3 dic 2015

LA IGLESIA EN LA ESPAÑA DEL SIGLO XVI (VIII)

Carranza estuvo encerrado en Valladolid más de siete años. Entonces surgió un nuevo problema, que alargó el proceso hasta extremos inconcebibles. Felipe II se dio cuenta de que la Inquisición constituía un magnífico instrumento de control sobre sus posesiones y, al mismo tiempo, el más fuerte valladar contra los peligros de herejía. En consecuencia, trató de identificar su poder con el de la Inquisición. Los inquisidores, esperando de esta política un aumento de su propio poder, apoyaron al rey, enfrentándose incluso con los papas. La víctima de este forcejeo entre el papa y el rey fue el infortunado Carranza. Los papas no se atrevían a romper con Felipe, porque necesitaban su apoyo militar. Éste tampoco rompía con los papas porque, como defensor de la cristiandad, necesitaba el prestigio que sólo ellos podían conferirle; pero sobre todo porque necesitaba los ingresos que le proporcionaba la Iglesia española y los subsidios que el clero le concedía precisamente para que defendiese sus intereses frente a la curia romana. Felipe exigía que Carranza fuese juzgado por la Inquisición española. El Papa pedía que se transfiriese el proceso a los tribunales romanos. En 1566, Valdés es sustituido por un nuevo inquisidor, el cardenal Espinosa. Las medidas de rigor adoptadas por Valdés se suavizaron. El proceso de Carranza se transfirió finalmente a Roma. La Corona se aprovechó de la situación en que estaba el arzobispo de Toledo para adueñarse de los enormes ingresos de la sede toledana. Todavía se prolongó varios años el proceso. En total, diecisiete. Finalmente, Carranza vio cómo su catecismo volvía a ser incluído en el índice de libros prohibidos.
La sorda guerra que se hicieron el rey de España y los pontífices a propósito del control de la Iglesia española, no cabe duda que debilitó las fuerzas de la Contrarreforma. Las intromisiones de la Corona en los asuntos puramente eclesiásticos se evidenciaron, por ejemplo, en muestras de regalismo tales como someter los decretos tridentinos al examen del Consejo de Castilla, el declarar nulos los breves pontificios que citaban a súbditos españoles ante tribunales extranjeros, el examen de las bulas papales por parte del monarca y la eventual prohibición de publicarlas en sus dominios si él lo consideraba necesario.

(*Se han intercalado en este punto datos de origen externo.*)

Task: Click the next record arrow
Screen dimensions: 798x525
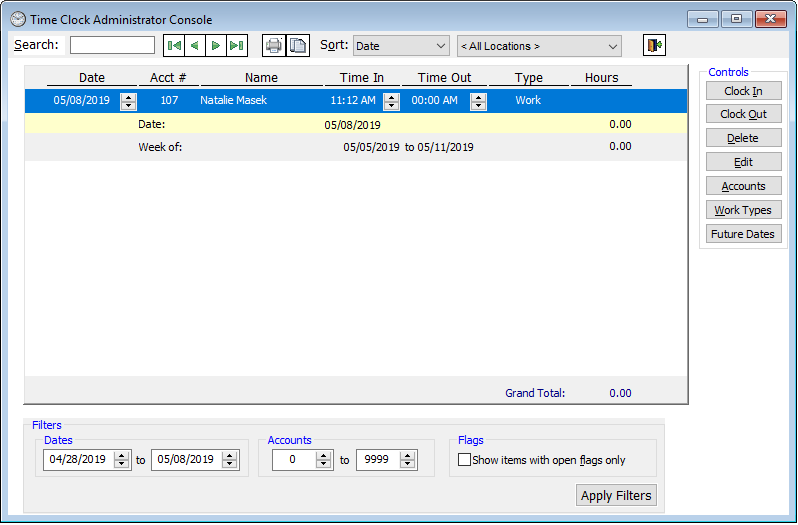Action: tap(216, 46)
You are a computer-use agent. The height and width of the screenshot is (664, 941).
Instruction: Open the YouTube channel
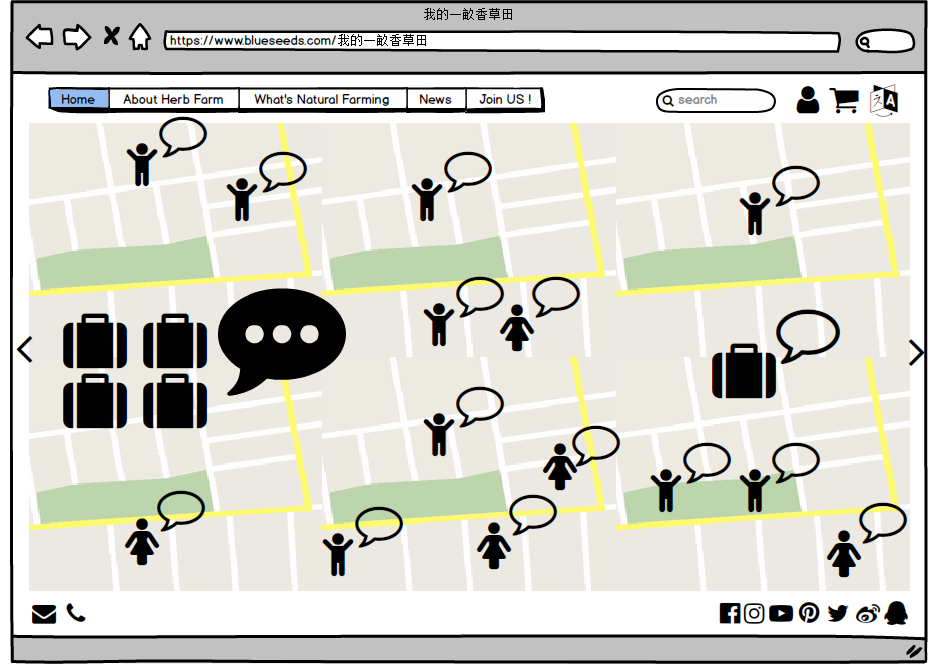point(782,614)
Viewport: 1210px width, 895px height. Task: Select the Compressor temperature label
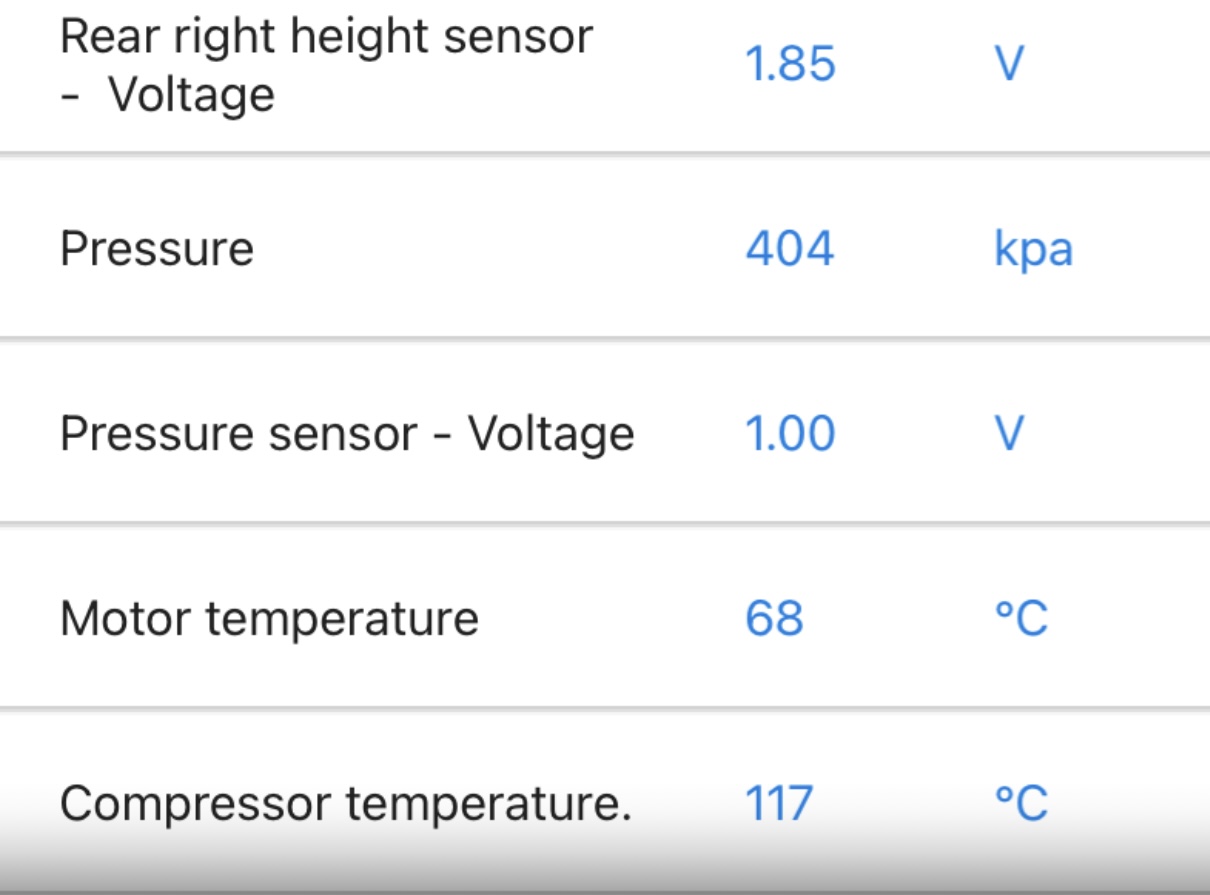(346, 804)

El comportamiento de Felipe muestra que en el fondo de su corazón consideraba la religión como un asunto demasiado serio para dejarlo en manos del Papa. Temeroso de la herejía, no quiso confiar en nadie sino en sí mismo y en los agentes por él escogidos para desarraigarla de sus posesiones. Felipe, en resumen, estaba dispuesto a ser más papista que el Papa.